Reviving The Barbell
As our previous barbell holds & exercises blog has been lost in time due to changing over to our new website host, I have decided to re write it and once again reveal the secrets of the barbell hold.
A really simple exercise to perform that will give you great results is the barbell hold. For this exercise ideally you will have access to a barbell and rack to rest the bar on in between sets.
You want to start off by setting the rack height to just below your hips, unless you have giant ape arms, then just have it a couple of inches below the tips of your fingers.
Using overhand grip you want to grab the bar, preferably using the same grip you would for deadlifts, or just outside of the hips.
Bend down and pick up the barbell lifting the weight off the rack, you want to keep your back tight and hands closed!
Holding the weight for as long as possible you want to hold the barbell tight. When you are managing above 30 seconds you’ll want to go ahead and increase the weight.

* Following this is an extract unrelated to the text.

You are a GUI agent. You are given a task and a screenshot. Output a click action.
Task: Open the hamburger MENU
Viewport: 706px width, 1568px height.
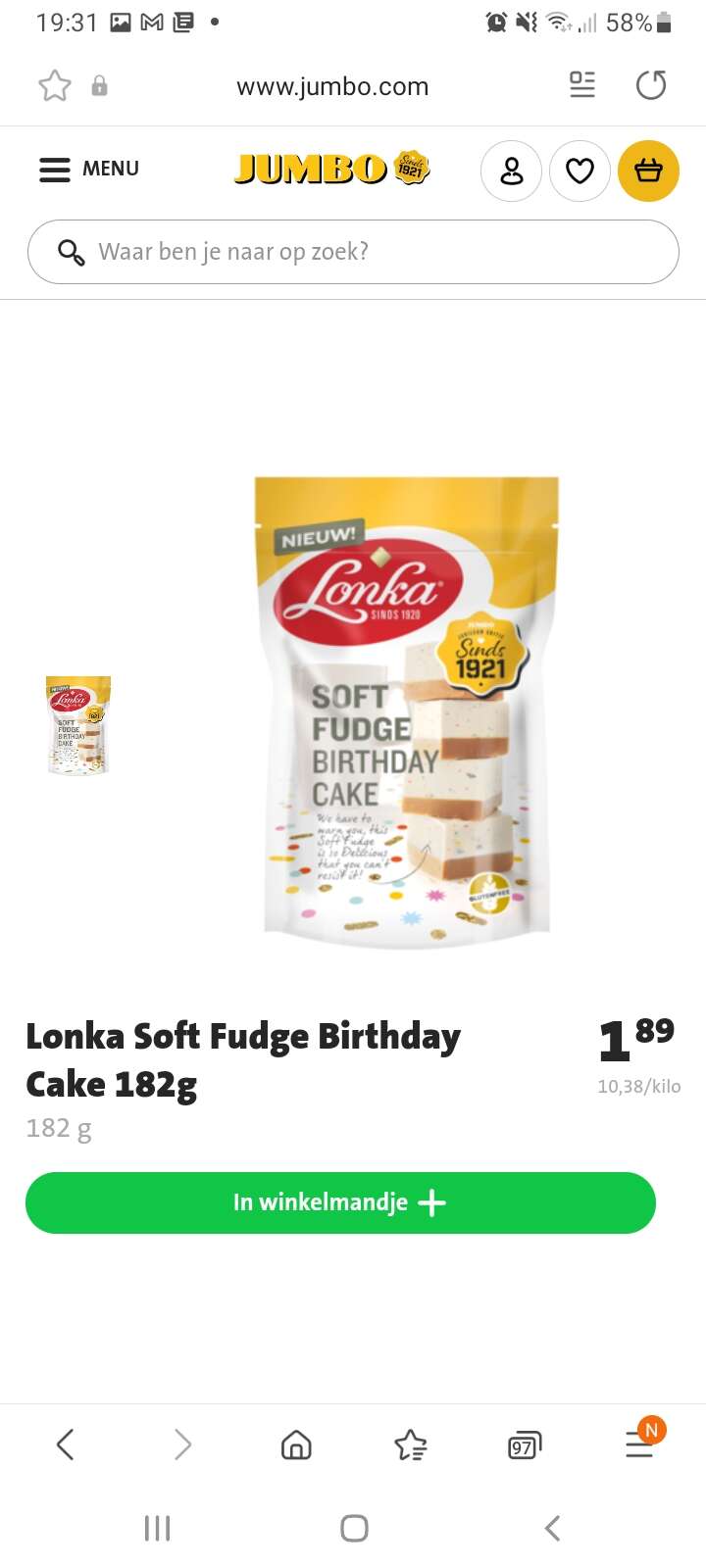[x=88, y=170]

The main areas trained by this exercise are the forearms, and your crush / support grip.
You will also be training your shoulders / traps as they will be helping to stabilize the weight.

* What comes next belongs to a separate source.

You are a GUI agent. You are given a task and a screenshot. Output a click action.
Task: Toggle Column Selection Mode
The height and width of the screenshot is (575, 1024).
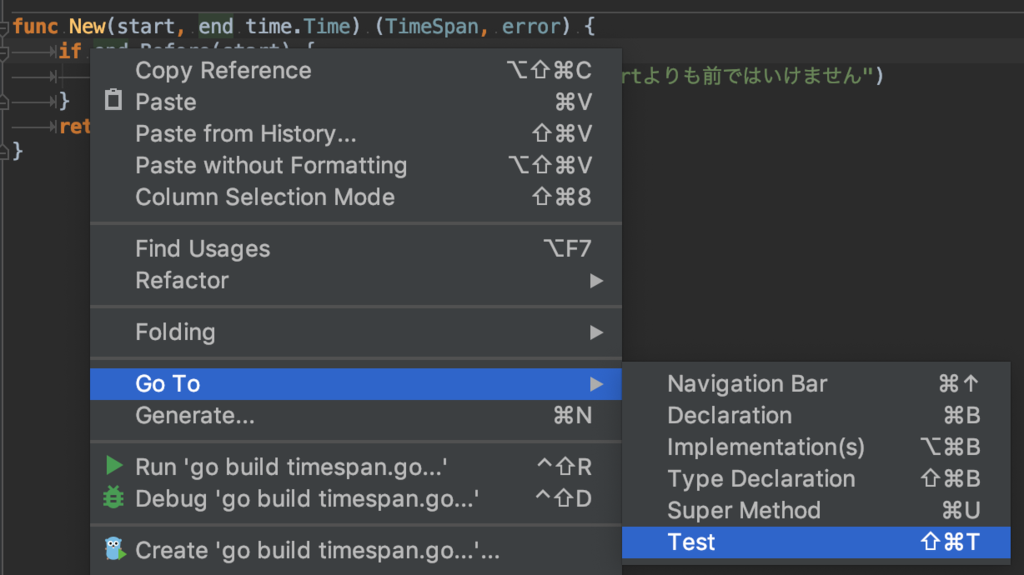(x=265, y=197)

Training this exercise once a week will really give you great improvements on you grip strength and forearm musculature. When you start to feel yourself shaking and arms burning, that’s when you know its working!
You can also perform this exercise overhand / underhand if you are looking to train your grip for a competition that does not allow straps.
Make sure to keep your triceps tight preventing any bicep injuries.
Suitcase Deadlift Hold
Probably a variation of the barbell hold you haven’t heard of. Similar to the regular barbell hold but with one hand. Stand to the side of the bar and pick it up as you would a suitcase.
This is great for training each hand specifically.
The same rules apply for this lift, keep your back tight and hand shut! You may feel more benefit on your forearms during this lift as the muscles in the arm will be working overtime to stabilize the barbell.
If you don’t have access to a barbell you can perform this exercise with a heavy dumbbell, it won’t be as effective but you have to work with what you’ve got!